Why don’t we include society’s visible invisibles in our masterplans?

I love architects’ designs. As a child I spent hours drawing my perfect’ house. It was exactly how I wanted it. So, when I see those beautiful brochures of new developments – master-plans proclaiming places people should want to live, work and play in, I’m back in my bedroom with paper and coloured pencils. Sculpted trees, litter-free streets, little traffic, blue skies. It’s how we want it to be.

 

But these aren’t the streets and estates we really commute through, work in, and return home to. Where is the young woman sleeping rough, buried under blankets with a take-away, gone cold, left by a well-meaning passer-by? Where is the old man, sitting on a stool chatting, selling copies of the Big Issue that he bought with his own money, to sell on to you for yours? Where is the woman huddled next to a cash point, her sleeping partner’s head in her lap, begging with a battered Café Nero cup?

 

We talk about place-making and vibrant communities, but the places we want to make, that we draw, design and sell don’t include everyone. However diverse we try to make the faces of the people in the brochures, too often we ignore society’s visible invisibles’.

 

And because they don’t exist in our plans, they’re never included in our thinking. They are erased – like one of those Stalinist photos of the Politburo that had to be retouched after each wave of purges to keep up with an ever-changing reality’.

 

And if they’re not there, they can’t be heard. Not only invisible, but silent too.

 

Across the industry, formidable and much needed efforts to challenge the lack of diversity are being made at every level. Real Estate Balance, Freehold, the BPF, Revo, and the RICS to name but a few are driving initiatives championing greater diversity in real estate. Reports pile up extolling and evidencing the value added to decision-making, to culture, and to profit by embracing diversity.

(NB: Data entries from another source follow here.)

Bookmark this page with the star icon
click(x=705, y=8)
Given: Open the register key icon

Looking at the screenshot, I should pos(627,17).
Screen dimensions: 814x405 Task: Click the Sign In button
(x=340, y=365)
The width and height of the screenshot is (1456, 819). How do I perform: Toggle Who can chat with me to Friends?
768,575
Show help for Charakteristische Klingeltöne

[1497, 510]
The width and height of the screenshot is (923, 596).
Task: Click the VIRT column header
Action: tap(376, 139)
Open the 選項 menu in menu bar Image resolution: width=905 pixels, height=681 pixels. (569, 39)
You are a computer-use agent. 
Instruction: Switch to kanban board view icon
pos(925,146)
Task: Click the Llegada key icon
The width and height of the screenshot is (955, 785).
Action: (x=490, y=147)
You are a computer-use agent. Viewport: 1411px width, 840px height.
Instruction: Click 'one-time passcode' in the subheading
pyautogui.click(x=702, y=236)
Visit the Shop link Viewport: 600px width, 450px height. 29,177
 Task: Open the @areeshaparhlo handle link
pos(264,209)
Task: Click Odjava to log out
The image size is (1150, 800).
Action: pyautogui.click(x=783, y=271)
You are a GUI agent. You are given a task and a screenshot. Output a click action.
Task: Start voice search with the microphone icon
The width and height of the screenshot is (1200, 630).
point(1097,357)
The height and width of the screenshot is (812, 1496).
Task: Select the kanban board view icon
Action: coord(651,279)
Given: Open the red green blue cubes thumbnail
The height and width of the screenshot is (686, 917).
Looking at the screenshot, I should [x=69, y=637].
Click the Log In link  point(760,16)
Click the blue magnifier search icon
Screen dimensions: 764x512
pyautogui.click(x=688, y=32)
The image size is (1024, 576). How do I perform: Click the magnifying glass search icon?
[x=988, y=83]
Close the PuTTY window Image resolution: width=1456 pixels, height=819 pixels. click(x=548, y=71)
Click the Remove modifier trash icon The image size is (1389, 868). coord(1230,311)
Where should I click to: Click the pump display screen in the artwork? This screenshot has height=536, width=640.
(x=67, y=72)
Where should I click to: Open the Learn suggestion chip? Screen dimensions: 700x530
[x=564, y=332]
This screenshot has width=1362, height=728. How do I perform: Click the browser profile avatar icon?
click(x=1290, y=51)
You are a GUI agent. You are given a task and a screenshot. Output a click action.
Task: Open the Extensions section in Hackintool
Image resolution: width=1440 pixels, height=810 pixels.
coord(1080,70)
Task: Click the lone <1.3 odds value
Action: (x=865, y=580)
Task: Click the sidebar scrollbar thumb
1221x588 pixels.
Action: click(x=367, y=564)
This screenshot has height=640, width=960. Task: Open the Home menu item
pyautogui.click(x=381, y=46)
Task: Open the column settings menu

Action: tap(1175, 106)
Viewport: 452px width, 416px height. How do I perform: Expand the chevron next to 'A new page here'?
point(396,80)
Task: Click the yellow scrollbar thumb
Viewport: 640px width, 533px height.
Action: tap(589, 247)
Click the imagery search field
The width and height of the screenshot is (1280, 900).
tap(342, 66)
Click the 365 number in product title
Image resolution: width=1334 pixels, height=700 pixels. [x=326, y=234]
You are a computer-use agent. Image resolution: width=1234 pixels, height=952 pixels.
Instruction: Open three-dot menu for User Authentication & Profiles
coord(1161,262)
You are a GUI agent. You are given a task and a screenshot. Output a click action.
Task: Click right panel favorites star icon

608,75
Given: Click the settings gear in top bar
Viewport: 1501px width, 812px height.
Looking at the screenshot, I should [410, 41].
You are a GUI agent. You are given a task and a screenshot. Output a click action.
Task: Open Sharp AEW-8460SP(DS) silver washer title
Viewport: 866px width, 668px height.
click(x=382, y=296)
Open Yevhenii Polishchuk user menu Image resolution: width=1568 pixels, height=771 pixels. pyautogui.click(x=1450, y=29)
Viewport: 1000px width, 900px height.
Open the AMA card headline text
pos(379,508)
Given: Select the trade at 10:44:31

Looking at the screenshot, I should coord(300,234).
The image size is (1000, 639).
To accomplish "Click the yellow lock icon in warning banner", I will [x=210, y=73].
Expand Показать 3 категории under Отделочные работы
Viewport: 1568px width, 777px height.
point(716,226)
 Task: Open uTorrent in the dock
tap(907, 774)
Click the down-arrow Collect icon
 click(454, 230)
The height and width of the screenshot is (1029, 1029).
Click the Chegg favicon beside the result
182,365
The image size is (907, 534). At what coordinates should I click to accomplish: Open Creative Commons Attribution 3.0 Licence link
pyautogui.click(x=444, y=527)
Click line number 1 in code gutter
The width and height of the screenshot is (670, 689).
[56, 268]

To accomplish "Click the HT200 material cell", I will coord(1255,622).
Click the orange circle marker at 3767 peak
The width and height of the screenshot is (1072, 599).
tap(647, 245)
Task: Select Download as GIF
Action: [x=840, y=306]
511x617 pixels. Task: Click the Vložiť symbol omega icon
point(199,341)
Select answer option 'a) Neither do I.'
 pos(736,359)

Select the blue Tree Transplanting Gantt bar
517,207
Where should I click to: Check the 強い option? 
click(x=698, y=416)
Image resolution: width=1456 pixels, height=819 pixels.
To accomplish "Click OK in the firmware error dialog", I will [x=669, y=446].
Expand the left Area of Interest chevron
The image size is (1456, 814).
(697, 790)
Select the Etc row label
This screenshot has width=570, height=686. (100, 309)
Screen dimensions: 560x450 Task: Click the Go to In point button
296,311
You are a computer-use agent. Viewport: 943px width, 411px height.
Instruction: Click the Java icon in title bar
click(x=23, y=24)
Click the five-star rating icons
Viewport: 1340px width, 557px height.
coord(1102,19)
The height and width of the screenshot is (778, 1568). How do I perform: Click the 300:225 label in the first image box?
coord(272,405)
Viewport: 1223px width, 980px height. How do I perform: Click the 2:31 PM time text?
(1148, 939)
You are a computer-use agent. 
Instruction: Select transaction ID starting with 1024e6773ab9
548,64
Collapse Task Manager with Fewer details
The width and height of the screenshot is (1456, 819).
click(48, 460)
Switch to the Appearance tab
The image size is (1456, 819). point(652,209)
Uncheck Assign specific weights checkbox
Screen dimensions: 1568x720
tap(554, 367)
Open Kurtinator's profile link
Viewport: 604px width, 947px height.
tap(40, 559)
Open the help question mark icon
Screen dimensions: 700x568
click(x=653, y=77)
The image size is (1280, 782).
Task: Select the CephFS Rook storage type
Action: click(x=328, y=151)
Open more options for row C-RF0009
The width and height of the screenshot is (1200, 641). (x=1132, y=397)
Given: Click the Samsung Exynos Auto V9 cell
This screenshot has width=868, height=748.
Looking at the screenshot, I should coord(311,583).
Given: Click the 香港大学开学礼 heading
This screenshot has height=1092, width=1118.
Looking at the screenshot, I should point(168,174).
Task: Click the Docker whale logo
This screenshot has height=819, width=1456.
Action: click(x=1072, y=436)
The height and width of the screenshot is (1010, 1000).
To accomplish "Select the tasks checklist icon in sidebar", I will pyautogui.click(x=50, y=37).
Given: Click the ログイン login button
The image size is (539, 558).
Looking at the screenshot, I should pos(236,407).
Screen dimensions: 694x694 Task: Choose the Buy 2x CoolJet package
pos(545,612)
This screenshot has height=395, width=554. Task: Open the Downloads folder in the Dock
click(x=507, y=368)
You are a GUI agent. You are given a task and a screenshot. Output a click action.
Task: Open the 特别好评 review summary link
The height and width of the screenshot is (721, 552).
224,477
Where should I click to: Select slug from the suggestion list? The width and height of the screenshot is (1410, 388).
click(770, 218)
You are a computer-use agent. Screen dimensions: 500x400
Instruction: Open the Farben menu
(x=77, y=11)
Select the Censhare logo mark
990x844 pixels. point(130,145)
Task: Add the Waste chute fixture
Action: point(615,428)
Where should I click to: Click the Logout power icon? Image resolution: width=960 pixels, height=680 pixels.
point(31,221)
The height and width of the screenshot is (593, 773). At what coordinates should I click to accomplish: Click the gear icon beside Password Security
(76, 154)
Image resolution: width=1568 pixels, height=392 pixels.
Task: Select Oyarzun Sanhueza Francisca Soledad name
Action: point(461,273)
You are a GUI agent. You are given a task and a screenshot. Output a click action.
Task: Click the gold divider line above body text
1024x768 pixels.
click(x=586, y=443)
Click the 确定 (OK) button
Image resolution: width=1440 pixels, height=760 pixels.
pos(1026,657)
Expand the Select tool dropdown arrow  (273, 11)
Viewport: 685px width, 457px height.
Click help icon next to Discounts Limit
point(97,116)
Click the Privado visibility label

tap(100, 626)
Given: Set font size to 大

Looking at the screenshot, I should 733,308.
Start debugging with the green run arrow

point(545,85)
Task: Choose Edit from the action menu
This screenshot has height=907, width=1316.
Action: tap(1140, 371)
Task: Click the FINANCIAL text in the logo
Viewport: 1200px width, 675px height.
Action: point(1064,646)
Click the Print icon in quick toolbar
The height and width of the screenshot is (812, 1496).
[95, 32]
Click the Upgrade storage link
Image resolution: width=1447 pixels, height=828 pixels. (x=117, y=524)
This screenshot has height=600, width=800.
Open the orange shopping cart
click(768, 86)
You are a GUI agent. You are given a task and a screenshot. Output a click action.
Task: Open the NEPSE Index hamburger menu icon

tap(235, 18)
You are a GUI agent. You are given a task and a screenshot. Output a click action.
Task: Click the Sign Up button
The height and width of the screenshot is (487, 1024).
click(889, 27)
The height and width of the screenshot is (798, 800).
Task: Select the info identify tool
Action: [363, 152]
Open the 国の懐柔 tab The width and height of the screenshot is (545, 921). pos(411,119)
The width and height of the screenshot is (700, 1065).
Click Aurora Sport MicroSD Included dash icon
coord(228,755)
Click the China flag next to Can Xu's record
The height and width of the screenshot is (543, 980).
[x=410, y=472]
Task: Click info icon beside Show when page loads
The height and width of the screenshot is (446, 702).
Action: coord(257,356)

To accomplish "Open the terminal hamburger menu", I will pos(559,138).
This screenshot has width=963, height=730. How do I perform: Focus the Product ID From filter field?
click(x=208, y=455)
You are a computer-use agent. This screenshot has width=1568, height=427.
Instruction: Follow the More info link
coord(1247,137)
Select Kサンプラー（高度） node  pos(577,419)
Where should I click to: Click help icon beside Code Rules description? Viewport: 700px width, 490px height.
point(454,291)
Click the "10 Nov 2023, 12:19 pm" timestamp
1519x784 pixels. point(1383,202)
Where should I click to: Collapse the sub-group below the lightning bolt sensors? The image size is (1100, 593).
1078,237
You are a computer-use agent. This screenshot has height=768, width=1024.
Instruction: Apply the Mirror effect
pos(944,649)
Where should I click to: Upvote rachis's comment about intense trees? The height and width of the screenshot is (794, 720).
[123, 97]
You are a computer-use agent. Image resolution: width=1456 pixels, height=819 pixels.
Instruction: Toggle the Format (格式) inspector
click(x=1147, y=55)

Whether measured by balance in gender, sexuality, ethnicity, educational and/or social background, the drive to broaden the diversity of our workforces, and, perhaps more importantly, our Boards and senior management teams is changing gear. It’s long-overdue, but vital and hugely welcome.

 

But if we increasingly see the value of diversity in our commercial and organisational health’, can the same be said of our core business – the way we shape the working and living spaces of the future? Do we challenge ourselves to listen to, to understand and to embrace the needs of all within the communities we hope to serve? The people who are homeless? The people holding down several jobs and yet still need Food Banks? The young people flirting with gangs? Do we reach out to those familiar, visible, but overlooked stakeholders’ and ask ‘We want this place to be good for everyone. How can we make it good for you?’

 

The answers, if we choose to listen, might surprise us. And as Boris Pasternak, the author of Dr Zhivago (and who survived the purges) wrote ‘Surprise is the greatest gift which life can give us’.

 

This is not about drawing Big Issue vendors or people sleeping in doorways into our master-plan submissions (though why not?). This is about recognising that the property industries can (and arguably have to) transform more than just the built environment. Society has seldom felt so divided. There are few better placed to help connect us together, to re-build us. Maybe, in turn, we can surprise those who think the industry doesn’t care and return an extraordinary gift to the extraordinary people who too often we simply ignore.